Abgesehen vom allgemeinen Interesse an diesen Modellen im Rahmen einer
Ontologie der Kunst kann man sich fragen, welche am besten für das
Verständnis der Phänomene der "Weltmusik" geeignet sind. Das ontologische Verfahren ist nämlich entweder reformerisch, wenn sie aus
einer ontologischen Theorie hervorgeht oder deskriptiv, wenn sie von der
Untersuchung der Werke ausgeht und sich darum bemüht, anpassende
Ontologien zu kreieren. Wie ist es im Bereich der Weltmusik? Dieser Aspekt wird vom Philosophen Roger Pouivet (Direktor der Archives Poincaré, Universität Nancy 2) und vom Soziologen Volker Kalisch (Universität Düsseldorf) ausgeführt.
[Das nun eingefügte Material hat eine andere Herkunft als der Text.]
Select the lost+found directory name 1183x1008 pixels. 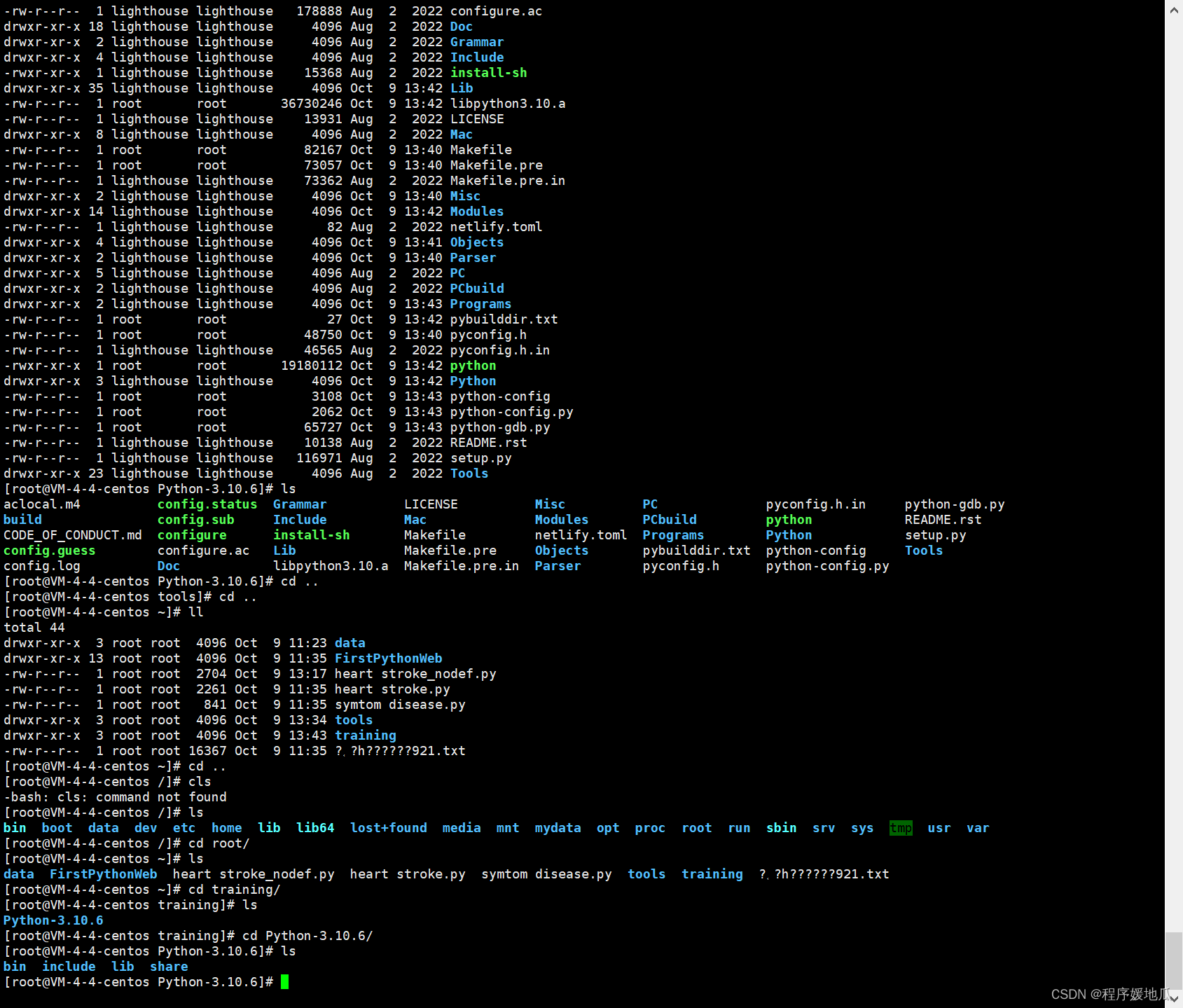388,828
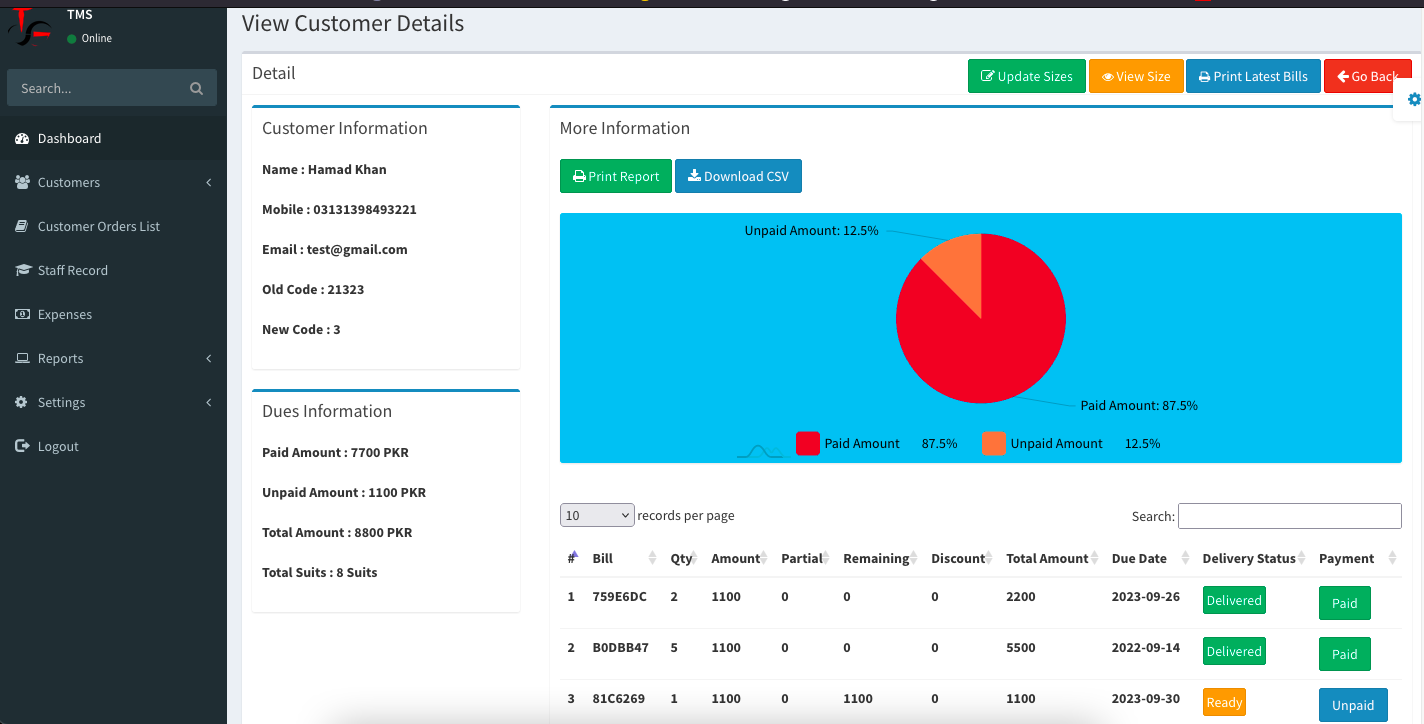
Task: Toggle Paid status on bill 759E6DC
Action: 1344,603
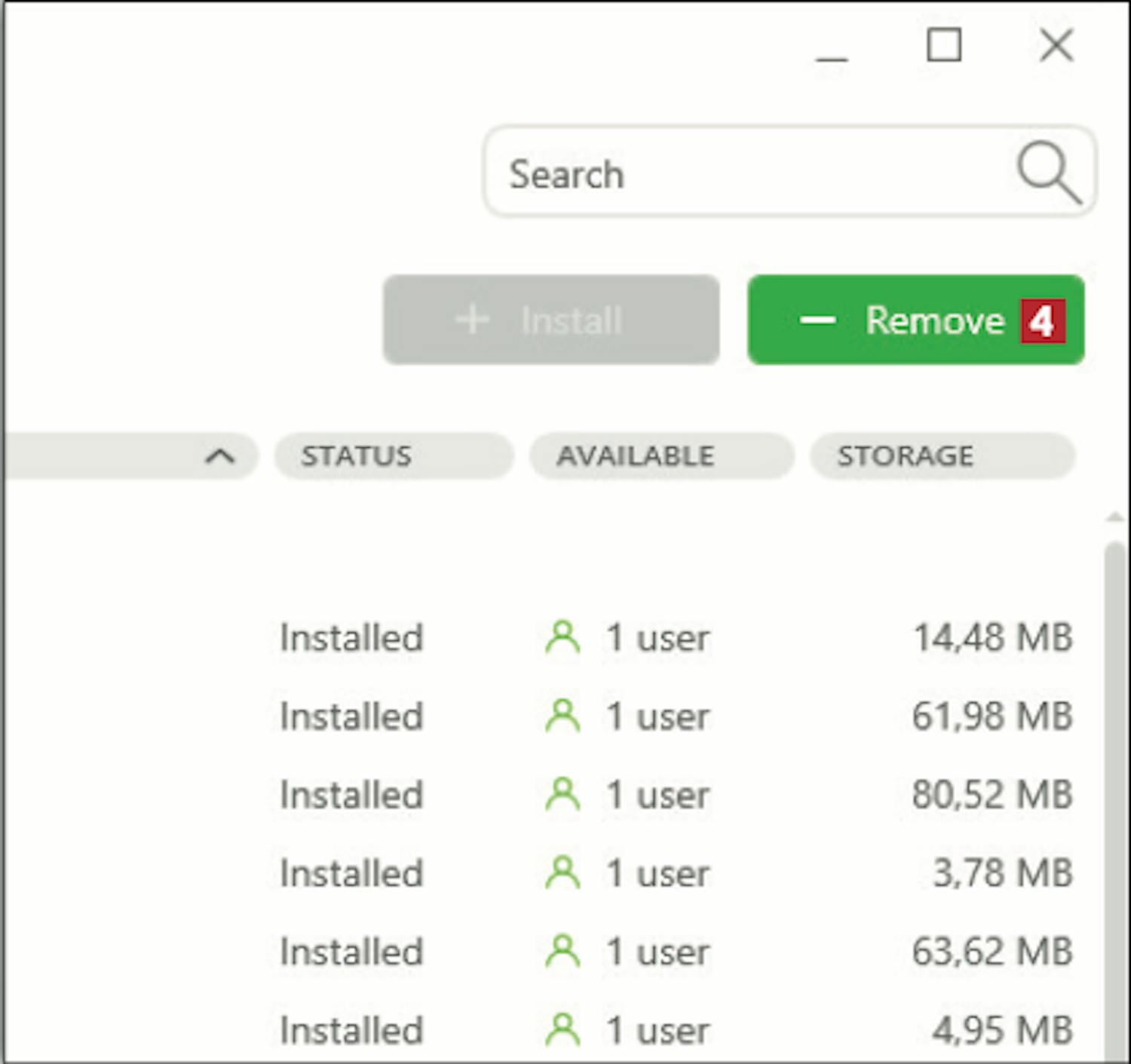Click the red badge showing 4
The height and width of the screenshot is (1064, 1131).
coord(1043,321)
2. 3. Weltmusikfestivals (Tag 3)
In dieser Arbeitsphase werden verschiedenen Fallstudien vorgestellt. Wir
beziehen uns dabei auf die Ergebnisse eines deutsch-französischen
Workshops, der zwei Festivals untersucht hat (Creole, Weltmusik aus
Deutschland in Berlin und Villes des musiques du monde in Seine-Saint-Denis). Ausgangspunkt unserer Arbeit sind zwei Ansätze: die deskriptiven Kategorien von Elisabeth Anscombe und die "Beschreibungen unter X" von Vincent Descombe. Wir werden uns auf diese Weise eine Vorstellung von der Vielfalt der möglichen Beschreibungen machen. Daraus ist ein hermeneutisches Verfahren abzuleiten, das seine Aufmerksamkeit
vor allem auf die Interaktionen richtet (Paul Ricoeur, Clifford Geertz,
James Clifford).
Dieser Arbeitstag wird von Jean-Louis Fabiani (Soziologe, Forschungsdirektor an der EHESS, Paris - Marseille) und Philip Bohlman (Musikethnologe, Universität Chicago) geleitet.
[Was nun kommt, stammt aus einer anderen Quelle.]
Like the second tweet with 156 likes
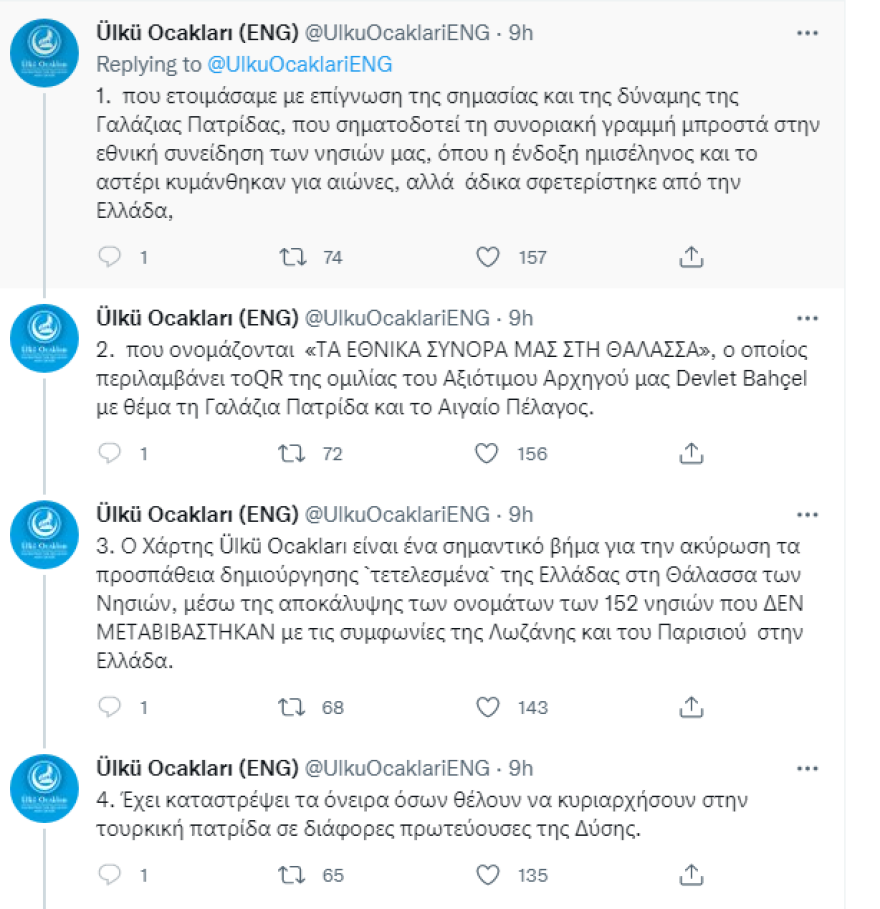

2. 4. Musik und Politik (Tag 4)
Das Syntagma "Weltmusik" steht für eine ganze Reihe von möglichen
Bedeutungsinhalten. Diese Unbestimmtheit ist jedoch der Grund für den
Erfolg des Syntagmas. Unter dem Namen "Weltmusik" und dem von vornherein überzeugenden Charakter der künstlerischen Produktion, die zu diesem Bereich der musikalischen Praxis gehören, werden Vorstellungen von
Offenheit, Toleranz, kulturelle Vielfalt, Integration, Pluralismus, usw.
transportiert. Es sind Vorstellungen einer pluralistischen Welt, die im
Gegensatz stehen zu den geschlossenen Gesellschaften, die sich selbst
als homogen begreifen. Deswegen spielt die Weltmusik auch im politischen
Diskurs eine Rolle und findet häufig in Integrationsprogrammen Verwendung, die die öffentliche Hand in den Problembezirken organisiert.
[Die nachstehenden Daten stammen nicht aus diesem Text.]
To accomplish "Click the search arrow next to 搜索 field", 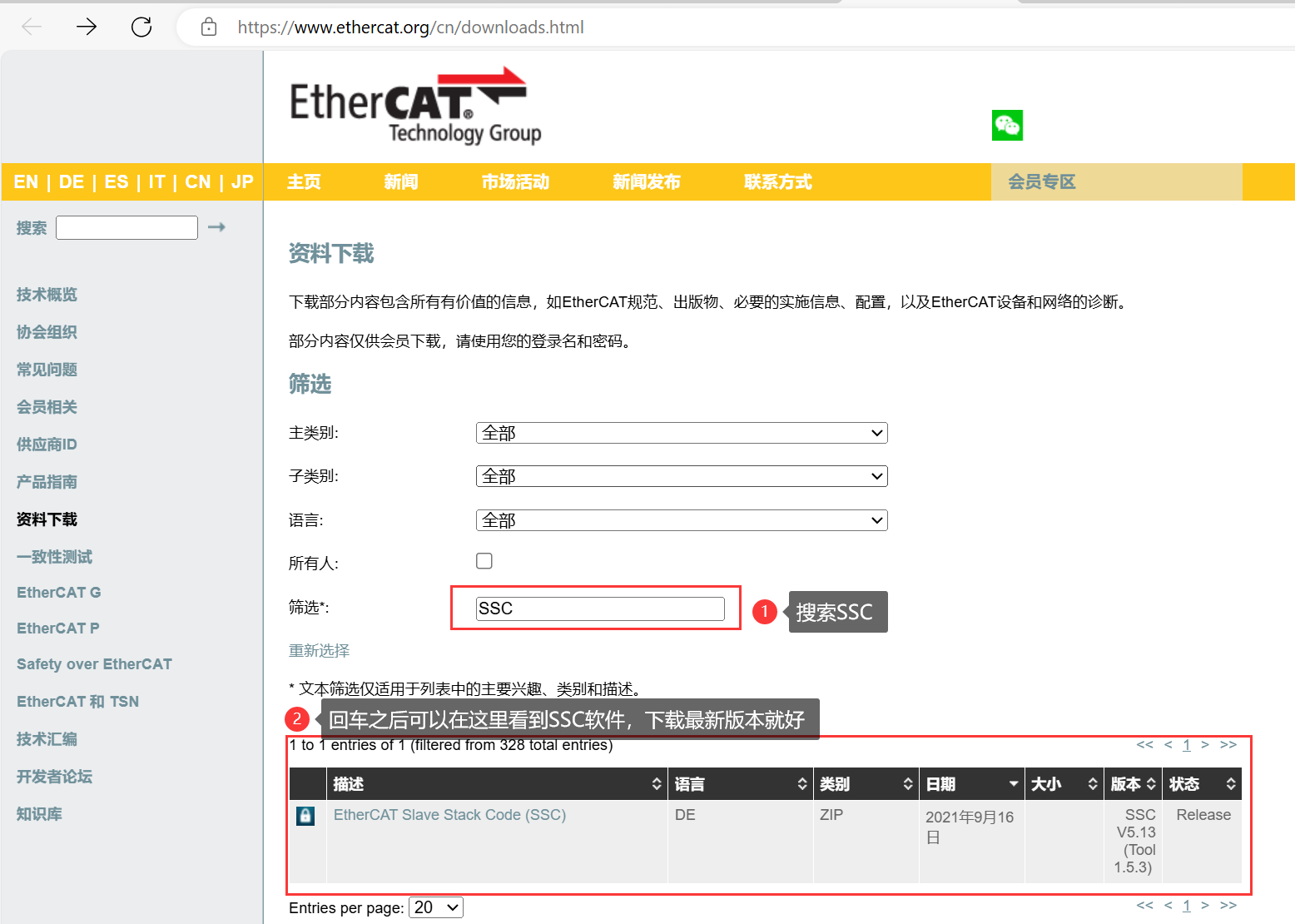I will pos(216,226).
Folgende Frage steht an diesem Arbeitstag im Mittelpunkt: Wie wird das
Syntagma "Weltmusik" in politischen Diskursen verwendet, während in der
Welt der Anthropologie das Engagement für die Erniedrigten und
Unterdrückten öfters als epistemologisches Prinzip fungiert?
Der Arbeitstag wird geleitet von Monica Sazbrun (CRIA, EHESS) und
Raimund Vogels (Musikethnologe, Direktor des Fachbereichs
Musikethnologie der Hochschule für Musik und Theater in Hannover).
2. 5. Bildung (Tag 5)
Am letzten Tag der Sommerschule wird den Fragen rund um das Unterrichten
von Weltmusik nachgegangen. Martin Greve, Verantwortlicher für interkulturelle Musikprojekte an der Philharmonie Berlin, wird sein
außerordentlich interessantes Experiment am Konservatorium in Rotterdam
darstellen. Dort hat er die ersten Kurse für "Weltmusik" geschaffen.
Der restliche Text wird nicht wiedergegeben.